E con Frontini, sono due i consiglieri comunali che hanno optato per non votare a palazzo dei Priori, dopo Gianluca De Dominicis, con il Movimento 5 stelle che diserterà la consultazione

“E’ evidente che non ci recheremo a Palazzo Gentili a ritirare la scheda. Questa “non-riforma” Delrio ha preferito la partitocrazia alla democrazia. E noi sul tavolo della partitocrazia e delle guerre interne ai partiti non ci giochiamo. Il nostro posto è nelle piazze tra la gente, a proporre idee e cercare soluzioni ai problemi concreti dei cittadini, come l’emergenza casa ed il lavoro”.

Non le piace il tentativo del centrosinistra di replicare in provincia l’esperimento Michelini?
“Lo scenario è desolante. Da una parte il Pd litiga perché nella cosiddetta “lista civica” a sostegno del centro sinistra c’è gente di centro destra che nelle amministrazioni a guida Pd sta all’opposizione. Pura schizofrenia. Eppure il fallimentare esperimento dell’amministrazione Michelini dovrebbe aver insegnato qualcosa a questi “civici travestiti”. Venissero a chiederlo ai cittadini viterbesi, cosa ne pensano delle performance di questa giunta, sono certa che si ricrederebbero”.

E sul fronte opposto?
“Dall’altra parte vedo solo un centrodestra alle prese con lotte fratricida e prove muscolari dei capibanda che di certo non vanno nella direzione del rinnovamento tanto necessario da quelle parti”.

In ballo però c’è la nuova amministrazione provinciale da governare.
“In queste settimane di discussione non abbiamo sentito una proposta sui programmi, neanche una. Queste non-elezioni non ci appassionano. A noi piace stare sui contenuti, sui progetti, sui problemi e le proposte per risolverli. Come sempre invece i partiti restano ancorati alla distribuzione delle medagliette, invece di parlare dei temi importanti per i cittadini”.
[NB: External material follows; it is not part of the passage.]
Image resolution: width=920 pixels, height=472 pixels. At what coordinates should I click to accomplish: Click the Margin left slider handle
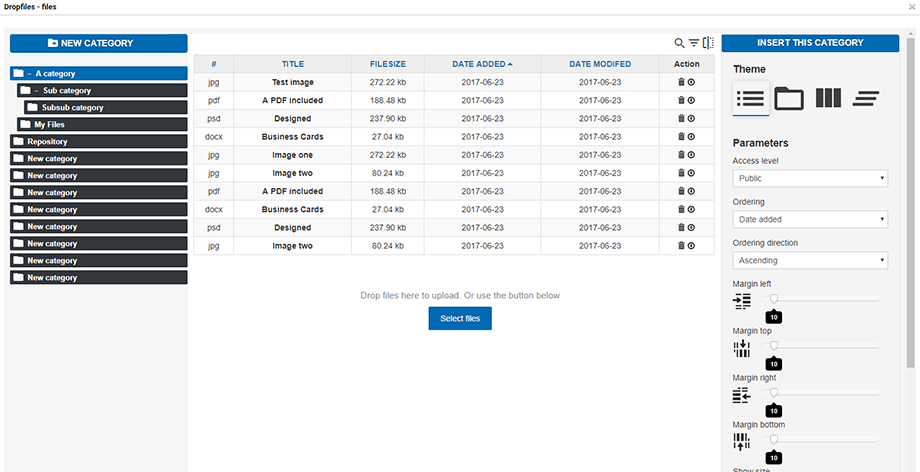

Cosa avrebbe voluto sentire dai due candidati alla presidenza?
“Ad esempio, cosa ne pensano del futuro di Talete e della gestione pubblica dell’acqua. È interessante, visto che la provincia ha avuto un ruolo non da poco. A Viterbo siamo costretti a fare un referendum perché i partiti stanno decidendo di privatizzare l’acqua, ancora una volta in barba alla scelta degli italiani”.

Al tre maggio mancano due settimane. Non è che nel frattempo ci ripensate?
“Se l’ente è ritenuto inutile, perché creare questo ibrido a basso tasso di democrazia? No, grazie. Abbiamo ben altro a cui pensare”.